PENGARUH KONSENTRASI BUBUK BAWANG PUTIH DAN GARAM DAPUR (NaCl) TERHADAP MUTU TAHU SELAMA PENYIMPANAN PADA SUHU KAMAR
ABSTRACT: The research was
conducted to determine the effect of garlic powder concentration and salt
(NaCl) on the quality of tofu during storage at room temperature. The research
had been performed using a completely randomized design with two factors, i.e.
garlic powder concentration (B) : (0%), (3%), (6%), and (9%) and salt
concentration (N) : (0%), (2,5%), (5%), dan
(7,5%). Parameters analyzed
were total microbes,
pH of tofu,
pH of submerged
solution, moisture content,
ash content, protein content,
salt content, and
sensory characteristics
(color, aromatic, flavor,
and texture). The
results showed that garlic powder
concentration had highly
significant effect on total
microbes, pH of tofu,
pH of submerged solution, ash content, protein
content, and sensorycharacteristics (color, aromatic, flavor, and texture).

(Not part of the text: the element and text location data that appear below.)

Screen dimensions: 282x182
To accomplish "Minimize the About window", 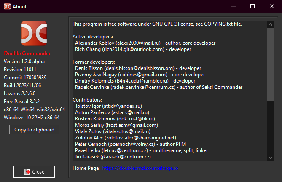I will 233,6.
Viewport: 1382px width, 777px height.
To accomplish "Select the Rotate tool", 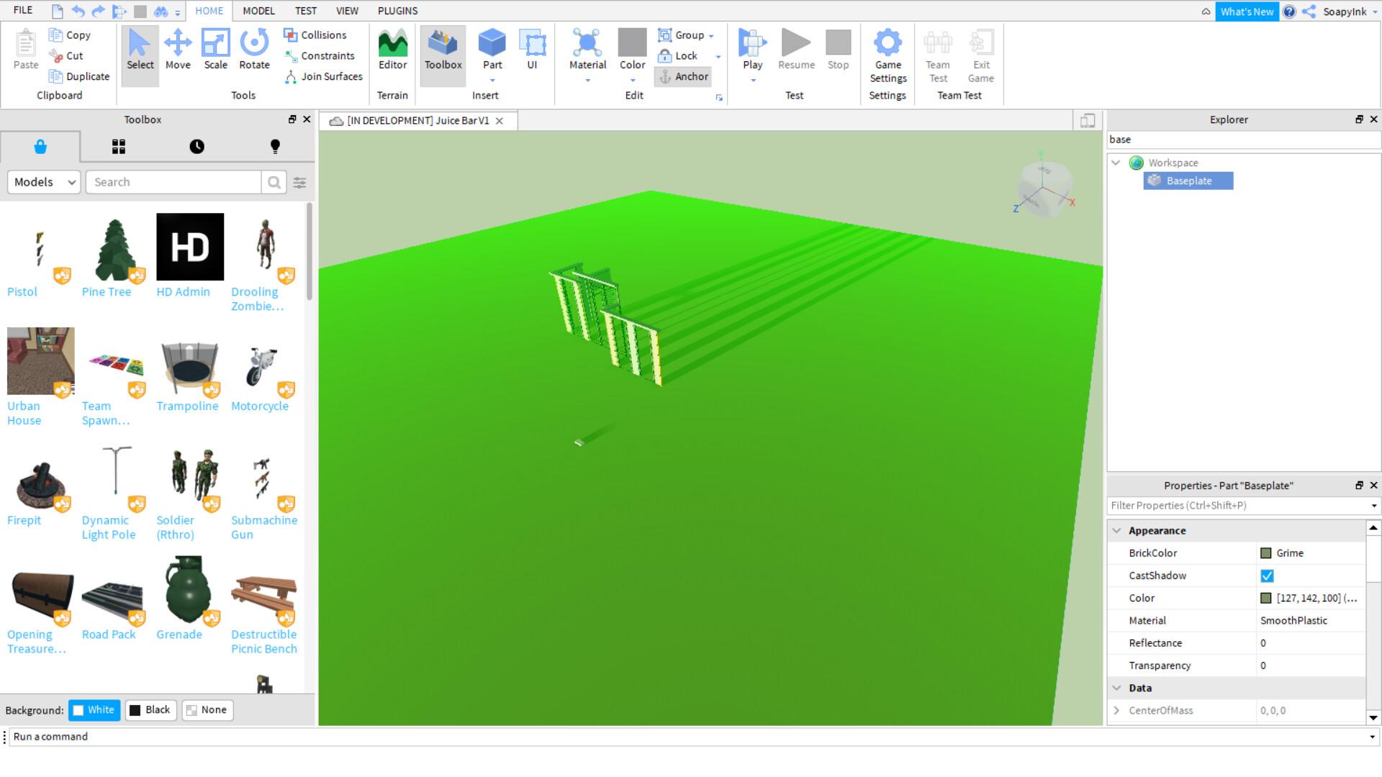I will (254, 50).
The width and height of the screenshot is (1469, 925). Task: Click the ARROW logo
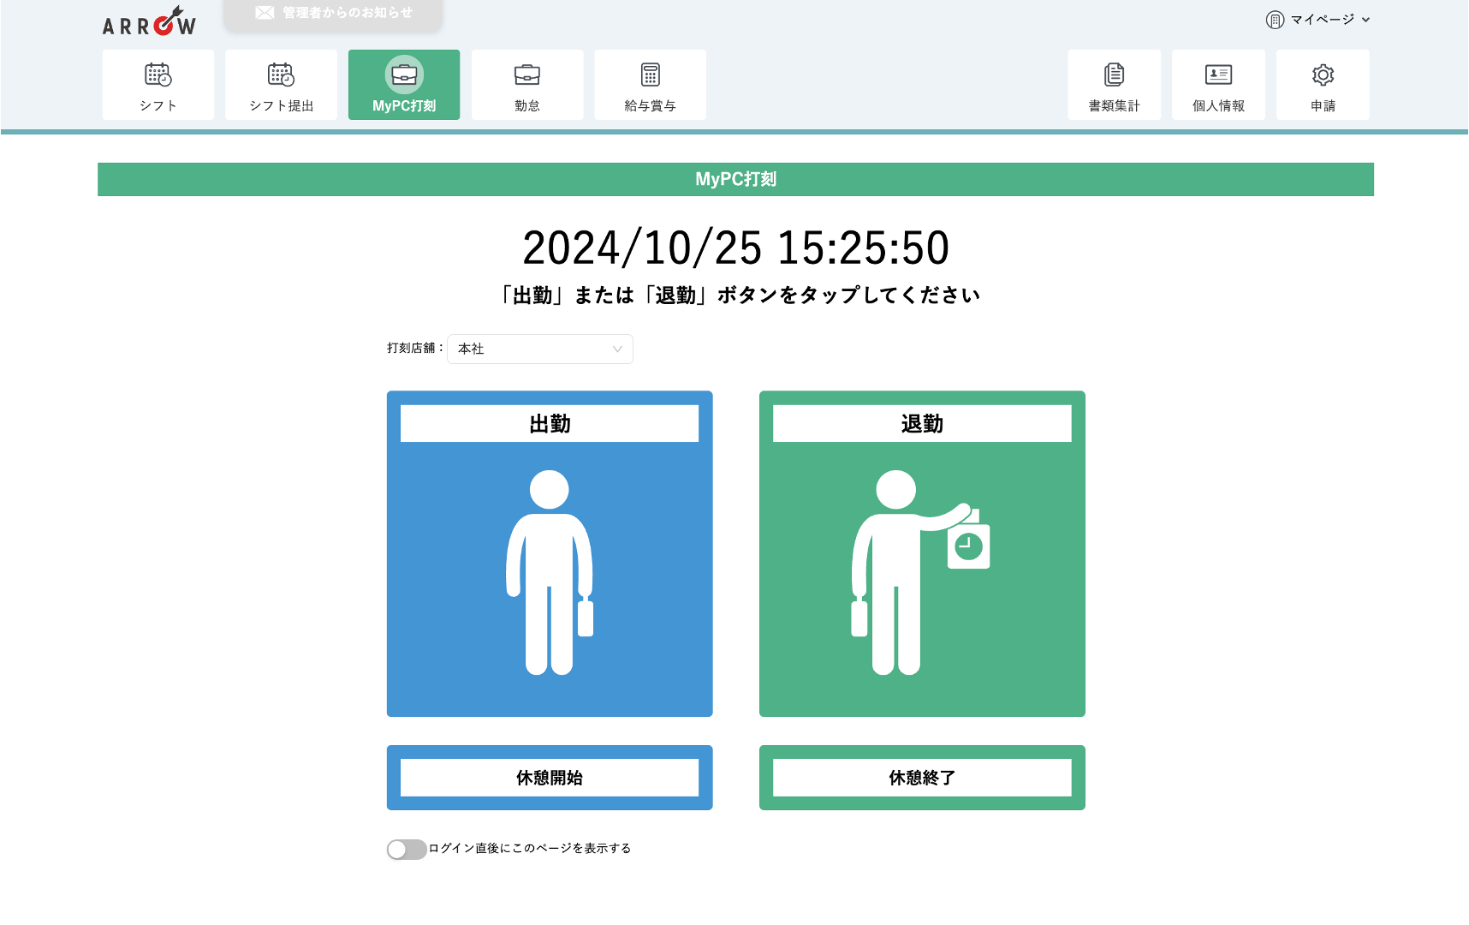(150, 22)

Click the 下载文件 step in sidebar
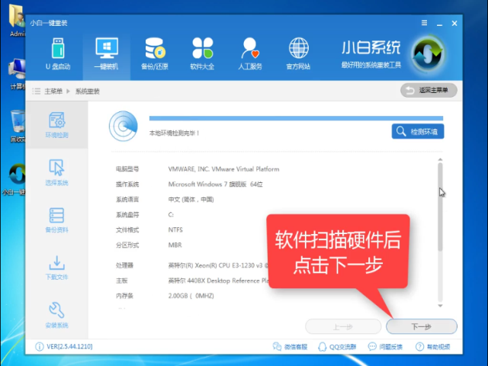[x=56, y=268]
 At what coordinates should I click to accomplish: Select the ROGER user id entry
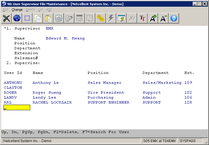(10, 93)
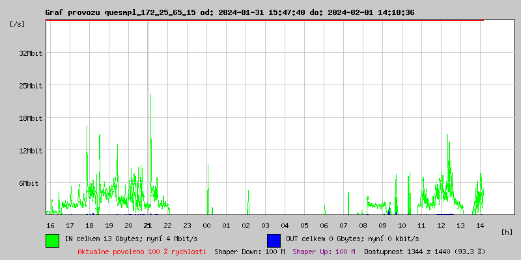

Salt concentration had highly significant effect on pH of tofu, pH of submerged
solution, moisture content, ash content, protein content, salt content, and
sensory characteristics (color, aromatic, and flavor). Interaction of both
factors had highly significant effect on pH of tofu, pH of submerged solution,
ash content, protein content, and sensory characteristics (aromatic and
flavor). Garlic powder concentration of 6% and salt concentration of 5% was the
best treatment for the quality of tofu.